## Begin Given entries
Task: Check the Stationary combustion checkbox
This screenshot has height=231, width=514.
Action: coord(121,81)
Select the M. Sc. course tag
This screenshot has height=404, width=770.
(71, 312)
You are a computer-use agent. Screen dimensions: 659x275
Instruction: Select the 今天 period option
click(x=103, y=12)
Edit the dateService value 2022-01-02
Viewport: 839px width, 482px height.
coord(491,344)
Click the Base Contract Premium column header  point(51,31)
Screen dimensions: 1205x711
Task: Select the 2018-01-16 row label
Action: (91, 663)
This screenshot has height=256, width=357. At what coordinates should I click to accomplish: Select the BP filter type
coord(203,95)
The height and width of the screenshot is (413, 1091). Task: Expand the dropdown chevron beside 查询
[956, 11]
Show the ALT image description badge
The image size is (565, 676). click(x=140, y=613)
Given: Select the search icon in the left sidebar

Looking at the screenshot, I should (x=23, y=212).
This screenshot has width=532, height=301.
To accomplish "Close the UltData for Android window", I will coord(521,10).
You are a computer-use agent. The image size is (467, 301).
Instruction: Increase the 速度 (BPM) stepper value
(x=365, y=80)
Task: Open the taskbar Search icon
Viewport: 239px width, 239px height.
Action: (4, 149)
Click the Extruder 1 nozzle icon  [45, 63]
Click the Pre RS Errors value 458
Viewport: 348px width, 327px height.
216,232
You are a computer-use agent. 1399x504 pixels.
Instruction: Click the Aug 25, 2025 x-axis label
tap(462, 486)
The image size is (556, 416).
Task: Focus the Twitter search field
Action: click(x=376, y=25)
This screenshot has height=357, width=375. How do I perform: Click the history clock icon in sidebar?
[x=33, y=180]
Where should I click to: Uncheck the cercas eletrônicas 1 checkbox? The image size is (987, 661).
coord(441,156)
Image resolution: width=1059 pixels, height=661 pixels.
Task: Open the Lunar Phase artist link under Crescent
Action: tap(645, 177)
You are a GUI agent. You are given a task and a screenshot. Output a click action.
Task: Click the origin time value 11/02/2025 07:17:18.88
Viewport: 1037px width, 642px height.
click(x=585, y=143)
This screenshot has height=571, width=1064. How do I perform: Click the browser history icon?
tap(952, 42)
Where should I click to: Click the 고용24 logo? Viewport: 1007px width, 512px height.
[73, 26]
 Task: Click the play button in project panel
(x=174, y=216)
## End Given entries
Exercise instructions –
Quote every line of the records above word for word, keeping their order.

Solution for this task –
Task: Check the Stationary combustion checkbox
This screenshot has height=231, width=514.
Action: coord(121,81)
Select the M. Sc. course tag
This screenshot has height=404, width=770.
(71, 312)
You are a computer-use agent. Screen dimensions: 659x275
Instruction: Select the 今天 period option
click(x=103, y=12)
Edit the dateService value 2022-01-02
Viewport: 839px width, 482px height.
coord(491,344)
Click the Base Contract Premium column header  point(51,31)
Screen dimensions: 1205x711
Task: Select the 2018-01-16 row label
Action: (91, 663)
This screenshot has height=256, width=357. At what coordinates should I click to accomplish: Select the BP filter type
coord(203,95)
The height and width of the screenshot is (413, 1091). Task: Expand the dropdown chevron beside 查询
[956, 11]
Show the ALT image description badge
The image size is (565, 676). click(x=140, y=613)
Given: Select the search icon in the left sidebar

Looking at the screenshot, I should (x=23, y=212).
This screenshot has width=532, height=301.
To accomplish "Close the UltData for Android window", I will coord(521,10).
You are a computer-use agent. The image size is (467, 301).
Instruction: Increase the 速度 (BPM) stepper value
(x=365, y=80)
Task: Open the taskbar Search icon
Viewport: 239px width, 239px height.
Action: (4, 149)
Click the Extruder 1 nozzle icon  [45, 63]
Click the Pre RS Errors value 458
Viewport: 348px width, 327px height.
216,232
You are a computer-use agent. 1399x504 pixels.
Instruction: Click the Aug 25, 2025 x-axis label
tap(462, 486)
The image size is (556, 416).
Task: Focus the Twitter search field
Action: click(x=376, y=25)
This screenshot has height=357, width=375. How do I perform: Click the history clock icon in sidebar?
[x=33, y=180]
Where should I click to: Uncheck the cercas eletrônicas 1 checkbox? The image size is (987, 661).
coord(441,156)
Image resolution: width=1059 pixels, height=661 pixels.
Task: Open the Lunar Phase artist link under Crescent
Action: tap(645, 177)
You are a GUI agent. You are given a task and a screenshot. Output a click action.
Task: Click the origin time value 11/02/2025 07:17:18.88
Viewport: 1037px width, 642px height.
click(x=585, y=143)
This screenshot has height=571, width=1064. How do I perform: Click the browser history icon?
tap(952, 42)
Where should I click to: Click the 고용24 logo? Viewport: 1007px width, 512px height.
[73, 26]
 Task: Click the play button in project panel
(x=174, y=216)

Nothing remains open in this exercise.